Così seguendo, pertanto, sono considerate attività agricole essenziali anche l’allevamento di polli in batteria, la coltivazione di piante in acqua, nonché – più in generale – tutte quelle attività che si traducono nella cura di una fase del ciclo biologico di un animale o di un vegetale.

Tra le attività agricole è certamente ricompresa la selvicoltura, intesa come l’attività di trasformazione del bosco.

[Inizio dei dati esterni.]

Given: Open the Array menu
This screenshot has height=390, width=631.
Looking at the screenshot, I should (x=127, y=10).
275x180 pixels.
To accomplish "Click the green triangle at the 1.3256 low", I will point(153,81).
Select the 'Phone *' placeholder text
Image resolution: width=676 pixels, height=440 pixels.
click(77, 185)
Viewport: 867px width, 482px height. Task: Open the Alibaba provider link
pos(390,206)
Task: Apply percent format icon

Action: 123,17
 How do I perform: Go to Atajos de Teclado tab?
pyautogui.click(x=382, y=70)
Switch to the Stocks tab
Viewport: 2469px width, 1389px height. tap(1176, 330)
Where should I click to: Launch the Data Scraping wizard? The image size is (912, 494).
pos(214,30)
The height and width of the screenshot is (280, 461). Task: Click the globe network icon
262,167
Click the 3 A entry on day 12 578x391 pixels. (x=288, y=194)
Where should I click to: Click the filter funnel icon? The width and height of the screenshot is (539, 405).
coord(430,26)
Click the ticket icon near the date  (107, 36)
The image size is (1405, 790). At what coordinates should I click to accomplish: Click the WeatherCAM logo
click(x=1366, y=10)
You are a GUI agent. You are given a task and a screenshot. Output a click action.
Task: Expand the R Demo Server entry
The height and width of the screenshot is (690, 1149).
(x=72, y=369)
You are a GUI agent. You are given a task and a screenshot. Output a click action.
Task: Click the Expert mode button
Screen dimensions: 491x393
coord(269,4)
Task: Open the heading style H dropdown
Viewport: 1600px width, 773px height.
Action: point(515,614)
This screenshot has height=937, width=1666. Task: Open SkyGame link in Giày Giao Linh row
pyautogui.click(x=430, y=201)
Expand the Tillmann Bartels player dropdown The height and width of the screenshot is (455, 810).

Le attività agricole per connessione sono invece tutte quelle attività esercitate sempre dall’imprenditore agricolo che sono di per sé commerciali, ma che, in quanto esercitate da un imprenditore agricolo, si connotano anch’esse come agricole.

Nello specifico, tra le attività connesse troviamo la manipolazione, la conservazione, la trasformazione, la commercializzazione e la valorizzazione di prodotti purché ottenuti prevalentemente con la coltivazione del fondo, del bosco o dell’allevamento di animali, nonché tutte quelle attività dirette alla fornitura di beni o servizi mediante l’utilizzazione prevalente di attrezzature o risorse dell’azienda che vengono normalmente impiegate nell’attività agricola.

Riassumendo, secondo la normativa vigente può, pertanto, considerarsi senz’altro imprenditore agricolo chi si dedichi alla coltivazione ed alla successiva raccolta delle uve e contemperamento alla produzione e vendita di vino, il tutto purché tale vino sia prodotto prevalentemente con i suoi uvaggi.

Identica considerazione, può farsi con riferimento all’attività di vivaista, qualora l’oggetto dell’attività si limiti alla produzione ed alla vendita di vasi e concimi, ma non di tavoli o sedie da giardino.

Un’unica eccezione riguarda le cooperative di imprenditori agricoli ed i loro consorzi, qualora utilizzino per lo svolgimento della propria attività prevalentemente prodotti forniti dai soci e associati.

Equiparato all’imprenditore agricolo è l’imprenditore ittico che sia titolare di licenza di pesca ed eserciti in forma professionale, singola o associata, l’attività di pesca e le relative attività connesse.

Ulteriore modifica rispetto al passato riguarda la previsione normativa dell’onere per l’imprenditore di iscriversi nel registro delle imprese, seppur in una sezione speciale rispetto agli altri imprenditori. Rimane invece ferma, ancora ad oggi, la circostanza che l’imprenditore agricolo non può fallire, tuttavia occorre rilevare che le ultime riforme della normativa fallimentare, non senza qualche dubbio, sembrano orientarsi per l’eliminazione di tale esenzione: l’esenzione dalla procedura di fallimento ha le sue radici nel rischio che l’attività agricola comporta per la natura dell’attività esercitata.